The dollar index, which measures the currency’s strength against a basket of six others, including the pound, the euro and Chen, has so far fell more than 10 % in 2025, the worst start of the year since the end of the Bretton Woods system.

“The dollar has become a whip a boy from Trump’s unstable policies 2.0,” said Francesco Pesole, FF strategist at Ing.

Standing the president Tatruf wasHuge borrowing needs and concerns about the independence of the Federal Reserve have undermined the dollar’s attractiveness as a safe shelter for investors, he added.

The currency dropped by 0.3 % on Monday as the US Senate prepared to start Voting for changes to the “big, beautiful” tax on Trump’s tax.

Law legislation is expected to add $ 3.2m to US debt to the next decade and has fueled concern over Washington’s sustainability, causing exodus from the US Treasury Ministry.

The dollarThe sharp decline puts the course for the worst first half of the year of a 15 percent loss in 1973 and the weakest showing during any six -month period since 2009.

The currency slide has confused the widespread predictions at the beginning of the year that Trump’s trade war would do more damage to economies outside the United States while stimulating US inflation, strengthening the currency against its rivals.

Line table of ice index in the US dollar showing the dollar falls

Instead, the euro, which several banks on Wall Street predicted that it would fall on parity with the dollar this year, rose 13 % to over $ 1.17, as investors focused on growth risks in the world’s largest economy – as demand increased for safe funds elsewhere, such as German bonds.

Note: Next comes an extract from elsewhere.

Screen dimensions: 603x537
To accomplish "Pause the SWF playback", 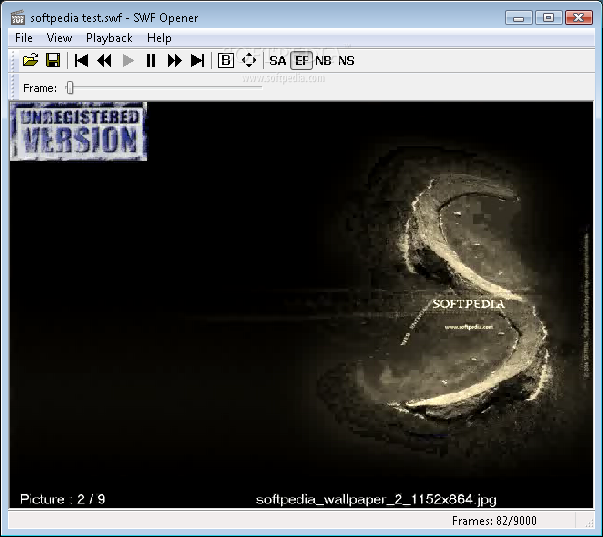I will [x=151, y=61].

“You had a shock on the day of liberation, in terms of the framework of US politics,” said Andrew Boles, Chief Investment Officer for Global Fixed Income at Bond Group Pimko, referring to Trump’s “reciprocal tariffs” in April.

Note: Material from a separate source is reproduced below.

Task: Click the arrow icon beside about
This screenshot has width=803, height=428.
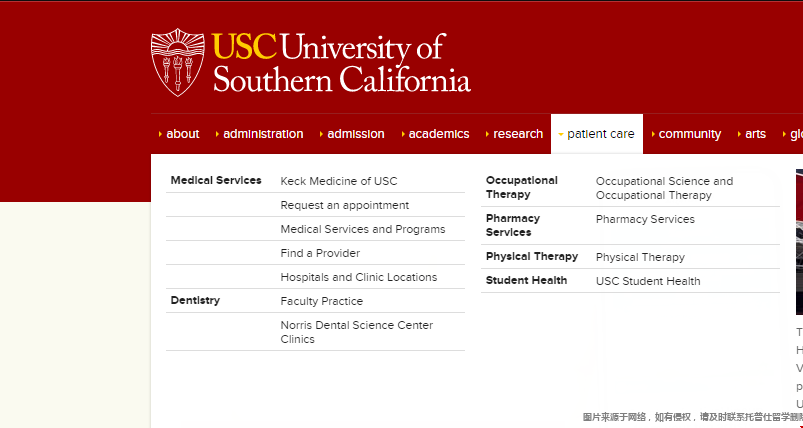Action: (160, 134)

There was no significant threat to the status of the dollar, as de facto reserve currency in the world, the balls claim. But that “doesn’t mean you can’t have a significant weight loss in the US dollar,” he added, pointing out the change among global investors to protect more from their exposure to the dollar, an activity that drives itself to the green.

Also pressing the dollar lower this year rising expectations That the Fed will reduce rates more aggressively to support the US economy-induced Trump-with at least five quarter-points reductions expected by the end of next year, according to levels that include futures contracts.

Lower rates renewal have helped US actions avoid concerns about the trade war and the Middle East conflict to reach record heights. But the weaker dollar means that the S&P 500 continues to lag far behind rivals in Europe when yields are measured in the same currency.

Major investors from pension funds to central bank reserves have said their desire to reduce their exposure to the dollar and US funds and wonder if the currency is still providing shelter from market changes.

“Foreign investors are demanding greater preservation of funds denominated by the dollar and that is another factor that prevents the dollar from monitoring US capital,” Pesole told Ing.

Gold It has also reached record highs this year of continuous purchase by central banks and other investors concerned about the devaluation of their dollar assets.

The collapse of the dollar took it to the weakest level against rival currencies for more than three years. Given the speed of the fall and the popularity of the Dollar, some analysts expect the currency to stabilize.

“The weak dollar has become a crowded trade and I suspect the pace of decline will slow down,” said Guy Miller, the chief strategist at the Zurich Insurance Group.